Получив неожиданно решительный отпор, правительство отказалось от намерения настаивать на немедленной отставке Эйри и Эсткорта. Однако, как заметил в следующем письме герцог Ньюкаслский, необходимо было срочно что-нибудь предпринять. Нужно было удовлетворить общественное мнение и прессу, принеся кого-то в жертву. Не согласится ли лорд Раглан на перевод генерала Эйри в войска?
Но в правительстве уже решили, что Эйри идеально подходит на роль козла отпущения. Члены кабинета использовали любую возможность для того, чтобы убедить Раглана избавиться от этого человека. Боевые генералы и старшие офицеры, уверяли командующего, не любят Эйри. И хотя его главный недоброжелатель генерал Кэткарт был мёртв, генерал Браун едва ли относился к Эйри лучше. Неожиданно помирившись в Лондоне, непримиримые враги Кардиган и Лекэн «не произнесли об Эйри ни одного хорошего слова». Лэси Ивэнс высказывался о генерал-квартирмейстере только в критическом тоне; своё мнение он открыто высказывал в письмах старому другу Делейну. Необыкновенно умный и трудоспособный, но в то же время беспокойный, обладающий острым до бесцеремонности языком, генерал Эйри привык называть вещи своими именами и тем самым нажил себе множество недоброжелателей и открытых врагов. Теперь ему пришлось на собственном опыте убедиться в том, насколько это опасно в дни военных неудач.
Добиваясь поставленной цели, герцог в письме от 1 января 1855 года сослался на письма рассерженных родственников одного офицера, «который умирал от болезни, вызванной причинами, которых можно было избежать». Те обвиняли генерал-квартирмейстера в том, что он уделяет мало времени служебным обязанностям, не забывая, однако, вести личную переписку «с полудюжиной прекрасных дам в Лондоне».
Раглан ответил на это:
«Я конечно же мог бы не отвечать на обвинения офицера, который умирает по причинам, которых могло бы и не быть. Но считаю своим долгом заявить, что генерал-квартирмейстер не имеет ничего общего с этими «причинами». Он вообще не имеет отношения к болезням офицеров. Генерала Эйри обвиняют в том, что он состоит в переписке с леди Хардиндж, которая беспокоится о своём брате. Он пишет также леди Раглан, которая беспокоится о своём муже, то есть обо мне. Вот все те «лондонские дамы», с которыми он ведёт переписку, разумеется кроме собственной жены.
Я действительно не могу понять, как можно обращаться к Вам с подобными инсинуациями.

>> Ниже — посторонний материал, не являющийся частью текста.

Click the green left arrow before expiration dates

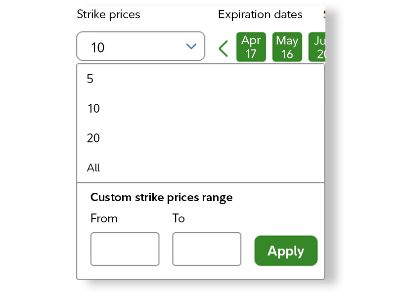[x=223, y=48]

Не могу прийти к другому заключению, кроме того, что утратил Ваше доверие. Я воспринимаю это как тяжёлое несчастье, поскольку перед лицом всё усиливающихся неудач Ваша поддержка служит мне чуть ли не единственным утешением. Тем не менее мой долг перед королевой заставляет меня прилагать все усилия для выполнения моих обязанностей, несмотря на то, как складываются мои личные дела».
Переписка длилась несколько недель в начале зимы. Вынужденный ежедневно тратить на неё несколько драгоценных часов, которые мог бы посвятить решению важных военных вопросов, Раглан работал дольше и интенсивнее, чем прежде. Подчинённые заметили, что несколько раз, когда он приходил на завтрак, у него был вид человека, который совсем не ложился в постель.